TRY IT >>
Hand back the entries below exactly.
···
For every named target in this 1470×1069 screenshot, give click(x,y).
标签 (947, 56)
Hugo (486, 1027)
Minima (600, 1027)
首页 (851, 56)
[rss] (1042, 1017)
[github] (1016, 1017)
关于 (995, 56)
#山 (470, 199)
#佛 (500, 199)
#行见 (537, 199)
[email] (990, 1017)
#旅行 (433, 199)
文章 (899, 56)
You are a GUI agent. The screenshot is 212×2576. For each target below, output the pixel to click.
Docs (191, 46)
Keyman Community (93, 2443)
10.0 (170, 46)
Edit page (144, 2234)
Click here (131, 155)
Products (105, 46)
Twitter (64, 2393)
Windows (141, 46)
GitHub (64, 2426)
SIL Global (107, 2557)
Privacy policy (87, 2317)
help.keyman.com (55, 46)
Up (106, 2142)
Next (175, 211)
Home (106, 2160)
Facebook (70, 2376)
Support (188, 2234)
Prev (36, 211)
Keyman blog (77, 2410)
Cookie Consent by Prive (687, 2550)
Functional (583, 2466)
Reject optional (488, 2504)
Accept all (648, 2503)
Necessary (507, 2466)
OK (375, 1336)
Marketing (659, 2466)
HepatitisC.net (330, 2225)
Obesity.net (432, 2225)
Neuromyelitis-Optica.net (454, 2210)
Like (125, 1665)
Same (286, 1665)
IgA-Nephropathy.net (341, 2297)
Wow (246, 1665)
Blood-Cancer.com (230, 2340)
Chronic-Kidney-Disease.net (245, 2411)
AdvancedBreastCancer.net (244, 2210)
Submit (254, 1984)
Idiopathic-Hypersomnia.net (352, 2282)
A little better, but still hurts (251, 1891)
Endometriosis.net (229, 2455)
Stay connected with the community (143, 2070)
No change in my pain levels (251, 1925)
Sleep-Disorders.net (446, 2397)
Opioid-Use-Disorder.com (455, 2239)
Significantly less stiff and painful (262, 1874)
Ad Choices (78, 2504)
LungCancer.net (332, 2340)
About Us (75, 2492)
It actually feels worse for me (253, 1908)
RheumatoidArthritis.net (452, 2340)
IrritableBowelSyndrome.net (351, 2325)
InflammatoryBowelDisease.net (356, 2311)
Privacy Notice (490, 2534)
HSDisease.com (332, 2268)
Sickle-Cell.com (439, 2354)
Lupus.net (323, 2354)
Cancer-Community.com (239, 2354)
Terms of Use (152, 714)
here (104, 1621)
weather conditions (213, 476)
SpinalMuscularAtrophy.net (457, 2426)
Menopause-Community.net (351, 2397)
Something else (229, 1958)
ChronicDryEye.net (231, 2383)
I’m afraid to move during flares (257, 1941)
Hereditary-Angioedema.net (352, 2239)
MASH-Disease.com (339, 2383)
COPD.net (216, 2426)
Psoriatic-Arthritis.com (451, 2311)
···
ANSWER FOR THE TASK >>
For every named target in this 1470×1069 screenshot, give click(x,y).
标签 (947, 56)
Hugo (486, 1027)
Minima (600, 1027)
首页 (851, 56)
[rss] (1042, 1017)
[github] (1016, 1017)
关于 (995, 56)
#山 (470, 199)
#佛 (500, 199)
#行见 (537, 199)
[email] (990, 1017)
#旅行 (433, 199)
文章 (899, 56)
You are a GUI agent. The screenshot is 212×2576. For each target below, output the pixel to click.
Docs (191, 46)
Keyman Community (93, 2443)
10.0 (170, 46)
Edit page (144, 2234)
Click here (131, 155)
Products (105, 46)
Twitter (64, 2393)
Windows (141, 46)
GitHub (64, 2426)
SIL Global (107, 2557)
Privacy policy (87, 2317)
help.keyman.com (55, 46)
Up (106, 2142)
Next (175, 211)
Home (106, 2160)
Facebook (70, 2376)
Support (188, 2234)
Prev (36, 211)
Keyman blog (77, 2410)
Cookie Consent by Prive (687, 2550)
Functional (583, 2466)
Reject optional (488, 2504)
Accept all (648, 2503)
Necessary (507, 2466)
OK (375, 1336)
Marketing (659, 2466)
HepatitisC.net (330, 2225)
Obesity.net (432, 2225)
Neuromyelitis-Optica.net (454, 2210)
Like (125, 1665)
Same (286, 1665)
IgA-Nephropathy.net (341, 2297)
Wow (246, 1665)
Blood-Cancer.com (230, 2340)
Chronic-Kidney-Disease.net (245, 2411)
AdvancedBreastCancer.net (244, 2210)
Submit (254, 1984)
Idiopathic-Hypersomnia.net (352, 2282)
A little better, but still hurts (251, 1891)
Endometriosis.net (229, 2455)
Stay connected with the community (143, 2070)
No change in my pain levels (251, 1925)
Sleep-Disorders.net (446, 2397)
Opioid-Use-Disorder.com (455, 2239)
Significantly less stiff and painful (262, 1874)
Ad Choices (78, 2504)
LungCancer.net (332, 2340)
About Us (75, 2492)
It actually feels worse for me (253, 1908)
RheumatoidArthritis.net (452, 2340)
IrritableBowelSyndrome.net (351, 2325)
InflammatoryBowelDisease.net (356, 2311)
Privacy Notice (490, 2534)
HSDisease.com (332, 2268)
Sickle-Cell.com (439, 2354)
Lupus.net (323, 2354)
Cancer-Community.com (239, 2354)
Terms of Use (152, 714)
here (104, 1621)
weather conditions (213, 476)
SpinalMuscularAtrophy.net (457, 2426)
Menopause-Community.net (351, 2397)
Something else (229, 1958)
ChronicDryEye.net (231, 2383)
I’m afraid to move during flares (257, 1941)
Hereditary-Angioedema.net (352, 2239)
MASH-Disease.com (339, 2383)
COPD.net (216, 2426)
Psoriatic-Arthritis.com (451, 2311)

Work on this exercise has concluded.